* [課題一覧]:
1 > ガンバ大阪のF3に関する文章によると、99年セカンドステージ6戦目の清水戦で、後半にダンブリーに代わって出場した選手は誰か答えよ。
2 > ガンバ大阪のF3に関する文章を、最後の文に続けて書き進めよ。

* [提示文]:
1)直接スタジアムで観戦しているガンバサポが代表のF3より下回っていると思いこんでしまっていた。
2)ガンバが99年当時弱いチームだったので、ガンバF3が正当に評価されにくかった。
3)99年セカンドステージでは関東でのガンバの試合は開幕の川崎戦と鹿島戦の2試合しかなく、サッカーマスコミやネット上の寄稿家達の多くが関東在住のため、実はあんまりガンバF3を見たことがなかった。
等の理由が考えられます。

 私は、99年当時ガンバに比べるとフル代表はかなり形が崩れていると漠然と見ていましたし、五輪代表はいつまで経っても上手くならないというイメージを持っていました。

 現在、比較的評価されている中田浩二も宮本にラインをあわせることが出来ないので、いつも半歩前にいることで、オフサイドラインを消してしまわないようにしているというイメージがありました。そして、五輪代表F3はスタジアムの高い位置から見たときのラインのそろい具合が、あまり厳密ではなかった。という印象がありました。平たく言うとまっすぐになっていないし、等間隔でもなかったと思うのです。99年の五輪代表の試合数を考えるとき、なぜ、F3がいつまで経ってもきれいにそろわなかったのか、未だに考えてみる必要があると思っています。(この当時は、むしろ、ラインにこだわることは良くないといった風潮さえ有り、口に出す選手もいましたが、相手FWに走り込むスペースを与えず、細かく駆け引きするためにはラインがそろっている方がよいと思いますし、単純にオフサイドを取るためにもラインがそろっている方が良いと思います。)

 これに対し、99年のガンバF3は私の見たセカンドステージ2戦目平塚戦はダンブリー−宮本−実好のラインが全くそろっていませんでしたが、3戦目京都戦でダンブリーが合い始め、4戦目柏戦で実好が合いはじめました。5戦目の横浜戦は見ることが出来なかったのですが、6戦目の清水戦は、ラインはきれいにそろっており、ハーフウェーラインを越えてあがる最終ラインは見ていて心地よくなるぐらいでした。このとき、後半ダンブリーに代わって出場した斉藤に、ピッチ上で細かくF3のディフェンスをレクチャーしていた宮本の姿が印象的でしたが、五輪代表でなぜこのシーンが見られないのか?そして、この直後の韓国戦で宮本が辻本の背中をどついて、言うことを聞かせているシーンを見たことが、私の五輪代表に対する複雑な思いの源泉になっています。

 ただし、国立の韓国戦でもてはやされた右サイドの酒井をラインに入れ一時的に4バックにするシステムは、とうの昔にガンバ大阪では日常的な風景になっていたことに見られるように、宮本のF3はこの当時ガンバで形成され、代表ではガンバで試して成功した戦術を流用していたと思います。

* [記録データ]:

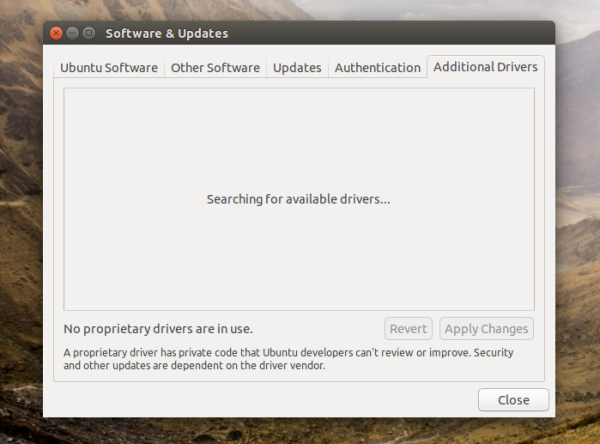Viewport: 600px width, 444px height.
Task: Close the window using the red titlebar icon
Action: 57,34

* [解答]:
1 > 斉藤。

2 >
 この後、セレッソ戦の大敗を経て、ガンバは次第に勝てなくなります。連敗の原因の一つは、この当時かなり悪化していたと思われる宮本のスポーツヘルニアが2つの韓国戦の負担(ソウルで当初松田が起用されることになっていたのは、宮本の体調が原因だったのではと推測しています。)と、五輪最終予選の影響で、タイトになったリーグ戦日程に耐えきれなかったことと考えています。

 それともう一つ、99年ガンバ大阪最大のジレンマ、F3の採用による守備力強化と裏腹の極端なガンバの得点力不足です。98年のガンバは、よく負けるけれども、得点のとれる楽しいチームでした。しかし、なぜか、F3の採用後は得点がとれなくなります。
(同じ現象は、松田がハーフラインを超えて、もっともラインを高く上げた壮行試合クウェート戦でも起こっていました。この試合で前半点が取れなかったのは当たり前だと思います。やっと、トルシエ日本はガンバ大阪のジレンマに陥いるところまで進化した程度です。この試合が私にトルシエはF3をよく分かっていないんじゃないか?F3は宮本のシステムなのではないか?という疑問に最終的な回答を与えてくれたと思っています。)

 これは、F3でコンパクトにされたスペースでは、相手の攻撃のためのスペースを消すと同時に、中盤や前線で味方の攻撃のためのスペースも消してしまったからだと思うのです。F3放棄後の宮本のコメントにも4バックの方がパスが回るといっていることからも裏付けられると思いますし、従来カウンター攻撃を得意とし、相手DFの後ろの広大なスペースを必要とする、小島にこの当時の宮本のF3は適合していなかったと思われます。

 また、五輪代表で宮本のF3が大勝を導くのと全く逆の現象が起こっていることにも注目する必要があるでしょう。私は、これは、五輪代表と99年当時ガンバのチームとしての攻撃力の差が原因だと思います。五輪代表は98年のアルゼンチンを除いて彼我の力量差が少ないか、圧倒的に日本が勝っている相手と対戦していたのに対し、ガンバは恒常的に相手の方が強いか同等程度の相手と対戦していたことが得点力不足の原因だと思います。評論家達が「強い相手と対戦していない」とトルシエを批判しているのを尻目に、宮本はリーグ戦で強い相手と毎回対戦し、その場合に起こるF3の問題点「相手の攻撃力を削ぐと同時に味方の攻撃力を弱めてしまう」という命題の回答を探していたのだと思うのです。その上で宮本はF3を自らの戦術として採用しているのでしょう。ですから、ブリスベーンのブラジル戦で日本の方向は間違っていないと言ったときの宮本の思いは、私たちが受けた以上に重いものだったのではないでしょうか。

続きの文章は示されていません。